The Trial Chamber for the International Criminal Tribunal for the former Yugoslavia has laid out its view of the law of armed conflict in Tadić; that ‘aiding and abetting includes all acts of assistance by words or acts that lend encouragement or support, as long as the requisite intent is present.’ Further, the Vasiljević trial chamber asserted that an individual incurs responsibility for the crime if ‘the accused carried out an act which consisted of practical assistance, encouragement or moral support to the principal offender of the crime.’ Other trial chambers, such as those in Furundzija and Kunarać, Kovać and Vuković support this stance.

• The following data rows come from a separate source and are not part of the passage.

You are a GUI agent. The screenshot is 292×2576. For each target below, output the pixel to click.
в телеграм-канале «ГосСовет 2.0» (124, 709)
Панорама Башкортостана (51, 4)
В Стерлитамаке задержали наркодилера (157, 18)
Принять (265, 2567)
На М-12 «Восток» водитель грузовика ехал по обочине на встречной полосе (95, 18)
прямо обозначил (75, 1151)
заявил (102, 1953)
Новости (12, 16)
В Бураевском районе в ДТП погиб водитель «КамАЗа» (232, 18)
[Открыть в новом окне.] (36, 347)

The International Criminal Court has strengthened the law in this area by reiterating in the Taylor Judgement that an accused who participates in a ‘common plan, design or purpose’, takes part in a Joint Criminal Enterprise and is responsible for the crime even if they did not carry out the principle criminal act. The Chamber reinforced the notion that criminal responsibility through participation in a Joint Criminal Enterprise is established customary international law. Drawing on previous jurisprudence, the Chamber noted that ‘[t]he plan need not have been previously arranged or formulated, but may materialize contemporaneously’, that ‘it is not required that the Accused’s participation in the common plan is necessary or substantial, but must have made at least a “significant” contribution to the common purpose’ and that that Includes prompting another to act in a particular way.

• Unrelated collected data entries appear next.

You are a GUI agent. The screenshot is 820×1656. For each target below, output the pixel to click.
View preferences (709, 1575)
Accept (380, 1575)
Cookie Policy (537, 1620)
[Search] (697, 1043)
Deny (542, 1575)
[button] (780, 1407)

How the words and actions of ‘Marine C’ can be seen as anything other than fulfilling the elements of a war crime is bewildering yet it is unsurprising that he walks free. The UK justice system is meant to compliment the work of the International Criminal Court and, since the signing of the Rome Statute, the former is obliged to uphold the law as practiced by the latter. And yet in a week that has cast light on the British Army’s killings of unarmed civilians in Northern Ireland we are reminded that the case of ‘Marine A’ is not isolated. The British Army commits war crimes and, looking at the evidence, the price criminal soldiers pay is small, if not nonexistent.
After an Iraqi detainee died after ‘interrogation’ from 93 injuries, Donald Payne was charged with manslaughter and inhumane treatment and found guilty of the latter, attracting the sentence of a mere 12 months in prison. Six other soldiers were acquitted due to a lack of evidence resulting from, as the judge put it, a ‘closing of ranks’.

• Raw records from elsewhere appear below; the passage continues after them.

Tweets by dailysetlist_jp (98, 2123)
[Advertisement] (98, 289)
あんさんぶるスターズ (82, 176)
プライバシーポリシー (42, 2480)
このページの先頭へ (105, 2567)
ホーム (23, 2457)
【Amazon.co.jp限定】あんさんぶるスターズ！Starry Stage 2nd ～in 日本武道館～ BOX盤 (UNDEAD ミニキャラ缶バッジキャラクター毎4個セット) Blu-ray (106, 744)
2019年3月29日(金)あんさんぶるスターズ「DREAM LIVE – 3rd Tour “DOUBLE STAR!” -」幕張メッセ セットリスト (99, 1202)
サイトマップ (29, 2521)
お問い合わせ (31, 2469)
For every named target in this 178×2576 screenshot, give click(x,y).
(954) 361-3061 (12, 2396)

Praise comes easy on these British Isles for those fighting wars in our name. Worryingly, however, such forthcoming praise, a manifestation of the national militarist epidemic, seems to cloud judgement on those who commit the most heinous crimes. Uncritical attitudes allow crimes to be brushed over, institutionally covered up without question, and for those who should have been found guilty of murder to return to active service. The murder of an unarmed Afghan is just as abhorrent as the murder of a British civilian and the fog of war is not a mitigating factor.